In Louisa Luna’s second mystery in the Alice Vega series, these unnamed, unknown girls are totally disposable. I use the term girls instead of women because these are teenagers, taken from their homes in Mexico, either forcibly or lured by the false promise of a better life north of the border.
Alice’s background is not given, but she appears to be a combination of a bounty hunter/private investigator. She receives a call that brings her to the San Diego morgue and is taken to view two bodies. The first is a teenage girl, probably Latina, looking no older than fourteen, her corpse showing bruises, cigarette burns, and multiple stab wounds. The second is another presumably Latina teenager, similarly beaten and stabbed.
The pathologist tells Alice that the two girls were killed separately, on different days and in different locations. Sadly, she has seen similar corpses before, but these two have one important difference. Each had an IUD implanted in her uterus. The medical devices have the name of the manufacturer imprinted on them, along with a serial number.

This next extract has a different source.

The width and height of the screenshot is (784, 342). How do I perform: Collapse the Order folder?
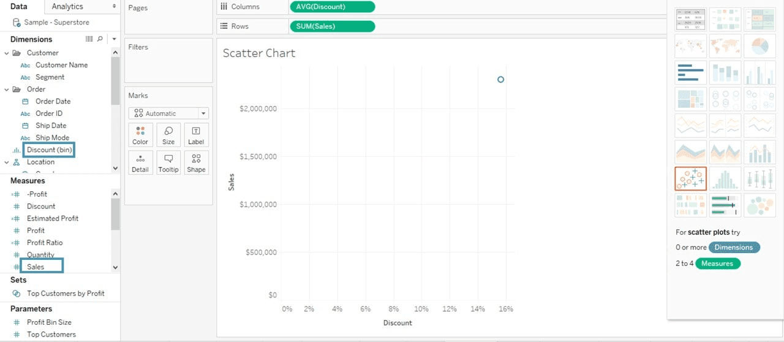[7, 89]
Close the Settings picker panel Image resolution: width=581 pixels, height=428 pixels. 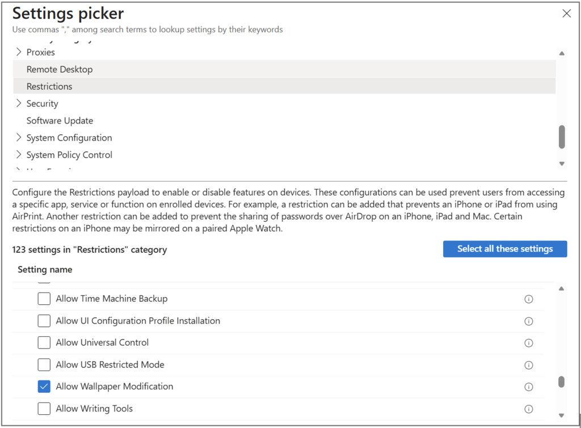coord(566,14)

One number is 79433530, the second 79433525. Almost sequential, Alice thinks. “Somewhere there’s four more just like you, or not like you at all.”
It appears to the police and the FBI that there’s a sex-trafficking ring operating on both sides of the U. S.-Mexican border, and they call on Alice for assistance. Their reason is that clutched in the palm of the second murdered girl is a scrap of paper with Alice’s name printed on it.
The local police and two federal officers offer Alice a substantial sum of money to lead the investigation, with her keeping her part undercover. At first she tells them she isn’t interested, wondering why these agencies are offering her so much money under the table, and the answer to that question doesn’t appear until the end of the novel. But she is persuaded, provided she can look into the case along with her partner, Max Caplan.
Alice tracks the IUDs to a local health clinic and then to the apartment of a recently fired employee. When she goes to the man’s home, she speaks to his girlfriend and notices an anomaly in the otherwise bare, undecorated apartment. It’s a very large painting, and something about it bothers her. She breaks the glass with the butt of her gun, takes the painting from the wall, and removes the paper from its back. Inside are packs of currency, perhaps twenty or twenty-five, and Alice estimates that there are several thousand dollars in all.
Alice Vega and Max Caplan are two fascinating characters. She brings a sense of absolute fearlessness to her work, while he brings his expertise as a former police detective. Together they are formidable, the perfect team to look into a case involving kidnappings, underage sex workers, and drugs.
The author has written a spellbinding mystery, with strong characters, a riveting plot, and an impending sense of doom that will keep readers engrossed until the very last page.